Nearly every reading or talk I give I hear that question, usually from someone with lots of ideas or someone searching for one. At the heart of the question beats the mystery of the creative process. Where does it come from? How do you get an idea for a story?
The most immediate answer is that I daydream a lot. Let the mind wander where it will. No great skill involved but an openness to the wandering. Give yourself permission to imagine. After awhile, sometimes a great while, sometimes years, the wandering mind seizes upon an image that persists, an image that you cannot let go, an image that sticks.
In her book What It Is, Lynda Barry calls an image "the formless thing which gives things form," and she has a great deal to say about how memory and daydream help us conjure up those images. If you want to write, you should get your hands on What It Is. Unlike most creative writing books, it is filled with pictures, and they are probably more helpful than any advice I might give.
The persistent image gnaws at the subconscious mind. For my first book, The Stolen Child, it was the image of a young boy hiding in a hollow tree on a late summer day not wanting to be found. In Angels of Destruction, a girl in a threadbare coat kept knocking on a midnight door as the snow blew. For Centuries of June, the image is taken from a painting by Gustav Klimt, one of eight women jumbled together under colorful quilts on a bed. The image keeps beating on the brain until it forces you to act.
The Question of Craft
But at the same time, there is the question of craft. For nearly 40 years, I've been thinking about writing in one way or another. First, as a constant reader from childhood on, then as a student of literature, and finally as a professional speechwriter and communications director for the past 25 years. But most importantly as a novelist. Craft is as important as inspiration. As I had been daydreaming, I was casting about for a structure for a story.
One kind of story that always interested me was collections of tales ? from Aesop's Fables to 1001 Arabian Nights to the The Canterbury Tales ? stories with multiple narrators pose several creative challenges. Modern versions twist the narrative even further. James Joyce's Ulysses, for example, uses different literary styles and genres in each of its sections. Other modern novels experiment with multiple narrators from Italo Calvino's If on a Winter's Night a Traveler... to Annie Proulx's Accordion Crimes.

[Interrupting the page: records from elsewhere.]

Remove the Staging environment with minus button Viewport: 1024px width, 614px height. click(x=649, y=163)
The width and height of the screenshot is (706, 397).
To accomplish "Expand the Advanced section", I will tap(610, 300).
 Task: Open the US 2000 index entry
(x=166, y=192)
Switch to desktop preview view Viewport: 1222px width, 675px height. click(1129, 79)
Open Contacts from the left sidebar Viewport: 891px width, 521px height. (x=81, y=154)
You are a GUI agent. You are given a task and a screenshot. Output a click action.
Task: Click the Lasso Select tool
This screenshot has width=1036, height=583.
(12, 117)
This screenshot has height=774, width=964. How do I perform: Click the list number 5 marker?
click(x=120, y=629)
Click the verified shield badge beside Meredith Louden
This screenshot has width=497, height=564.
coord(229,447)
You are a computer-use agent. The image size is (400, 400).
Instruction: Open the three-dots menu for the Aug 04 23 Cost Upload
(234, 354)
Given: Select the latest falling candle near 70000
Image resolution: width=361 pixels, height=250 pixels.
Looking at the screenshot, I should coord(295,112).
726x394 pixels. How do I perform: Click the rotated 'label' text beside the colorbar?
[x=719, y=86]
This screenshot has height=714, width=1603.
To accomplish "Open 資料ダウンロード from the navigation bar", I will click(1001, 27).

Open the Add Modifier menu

I knew I wanted to try to write in the voices of multiple characters and somehow intertwine their stories into a single narrative, and I had this persistent image of those women under the colorful bedclothes, and there and then, I had a story. Now, only to write it...
Joining Image to Story
The fun begins at that moment. I began to think about what their stories might be and how those tales might be interwoven with this speculation on time, memory, and the American story. In the actual writing, all sorts of other notions shoehorn their way into the book ? from Bachelard's Poetics of Space to the stateroom scene in the Marx Brothers' A Night at the Opera. The novel becomes a mosaic like the patterns in the Klimt painting.
Once I knew it was a mosaic, the novel became a collage of styles ? folklore, shipwreck account, archives of historical documents, oral histories, the western, silent film, hard-boiled murder mystery, erotic fantasy, dreams, and allusions. It has a little bit of everything from baseball to vaudeville.
It comes from daydreams, persistent images, and a lifetime of reading and writing. That's what it is, and if you want to write, you must first find something to write with.